Ein Streikrecht der Beamten soll, so das BVerfG, das ausgewogene System von Rechten und Pflichten sprengen und die verfassungsrechtlich vorgegebene Ordnung des Berufsbeamtentums grundsätzlich in Frage stellen. Damit betreten wir das wohlbestellte Feld des beamtenrechtlichen Sonderstatus‘, dessen tragende Säulen in jahrzehntelanger Rechtsprechung mit Hilfe der „hergebrachten Grundsätze“ mit Verfassungsrang versehen wurden. Diese Binnensicht auf das beamtenrechtliche Normengeflecht mit stets abrufbarem Verfassungsbezug immunisiert in gleicher Weise gegen die Anfechtungen nicht konformer Verwaltungspraxis wie gegen die Zumutungen völkerrechtlich verbürgter Freiheitsrechte. In der Realität hat sich nämlich die Verwaltung längst von der Herrschaft der hergebrachten Grundsätze des Berufsbeamtentums verabschiedet und immer größere Bereiche des öffentlichen Dienstes dem Regime des Arbeits- und Tarifrechts unterstellt.
Norm und Wirklichkeit
Ist etwa die vom Gericht beschworene Kontinuität des Verwaltungshandelns dadurch in Frage gestellt, dass quer durch alle Funktionen und Behörden Seite an Seite mit den 1,7 Millionen Beamten mehr als 3 Millionen Arbeiter und Angestellte tätig sind, denen unstreitig das Streikrecht zusteht? Warum sollten Rechtsstaat und Funktionsfähigkeit des Staates, warum sollte der staatliche Bildungsauftrag in Gefahr geraten, wenn die Mehrheit der Tarifbeschäftigten von ihrem Streikrecht Gebrauch macht? Wie überzeugungskräftig ist die angebliche Funktionsnotwendigkeit der beamtenrechtlichen Treuepflicht und der vollen Hingabe an das Amt, wenn die verbreitete Privatisierungsobsession selbst vor so sensiblen Sektoren wie der öffentlichen Sicherheit oder der Erstellung von Gesetzesvorlagen durch ministeriell dazu beauftragte Anwaltskanzleien nicht Halt macht?

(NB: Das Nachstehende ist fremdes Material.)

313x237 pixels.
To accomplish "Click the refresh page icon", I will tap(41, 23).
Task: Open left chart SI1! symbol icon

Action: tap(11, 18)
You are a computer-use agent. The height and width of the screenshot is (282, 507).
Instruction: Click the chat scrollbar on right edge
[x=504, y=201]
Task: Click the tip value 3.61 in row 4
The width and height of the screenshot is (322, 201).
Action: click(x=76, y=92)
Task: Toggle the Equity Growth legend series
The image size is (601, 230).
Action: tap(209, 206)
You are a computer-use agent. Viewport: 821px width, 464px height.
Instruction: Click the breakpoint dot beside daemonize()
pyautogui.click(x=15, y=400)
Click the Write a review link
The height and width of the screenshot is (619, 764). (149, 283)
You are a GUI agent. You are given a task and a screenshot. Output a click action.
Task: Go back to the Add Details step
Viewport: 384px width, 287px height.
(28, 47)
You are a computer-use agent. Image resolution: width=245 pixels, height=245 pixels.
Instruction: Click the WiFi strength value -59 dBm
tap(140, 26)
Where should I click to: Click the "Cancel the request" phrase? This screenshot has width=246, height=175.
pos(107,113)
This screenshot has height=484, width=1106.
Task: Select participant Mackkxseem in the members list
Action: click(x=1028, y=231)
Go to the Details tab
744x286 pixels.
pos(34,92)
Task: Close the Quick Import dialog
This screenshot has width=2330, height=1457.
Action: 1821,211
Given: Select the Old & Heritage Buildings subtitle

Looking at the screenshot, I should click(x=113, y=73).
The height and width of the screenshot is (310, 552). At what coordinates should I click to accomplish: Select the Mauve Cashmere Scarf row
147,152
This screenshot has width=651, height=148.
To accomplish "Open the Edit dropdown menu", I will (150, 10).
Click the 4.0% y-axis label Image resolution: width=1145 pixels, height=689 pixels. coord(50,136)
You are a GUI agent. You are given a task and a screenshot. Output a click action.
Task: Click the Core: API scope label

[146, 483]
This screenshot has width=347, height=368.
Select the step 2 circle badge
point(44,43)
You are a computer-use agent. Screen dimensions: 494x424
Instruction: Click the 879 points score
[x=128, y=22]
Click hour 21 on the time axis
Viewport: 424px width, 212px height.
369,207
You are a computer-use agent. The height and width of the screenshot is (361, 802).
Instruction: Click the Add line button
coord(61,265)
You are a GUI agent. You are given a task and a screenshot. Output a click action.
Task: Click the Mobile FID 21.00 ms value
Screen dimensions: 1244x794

Was schließlich die vom Gesetzgeber festgelegte Vergütung angeht, ist daran zu erinnern, dass die Beschäftigungsbedingungen der Beamten seit langem faktisch in den Tarifrunden des öffentlichen Dienstes mitverhandelt werden; nicht selten verpflichten sich die öffentlichen Arbeitgeber sogar ausdrücklich, die Tarifbedingungen auf die Beamten zu übertragen. Die einzige in letzter Zeit ins Kraut geschossene Besonderheit liegt darin, dass der Gesetzgeber den Beamten mitunter die volle Gleichstellung vorenthält oder bestehende Leistungen abbaut. Nur Zyniker werden diese Praxis als Triumph des Rechtsstaats und der Unabhängigkeit der Beamtenschaft feiern!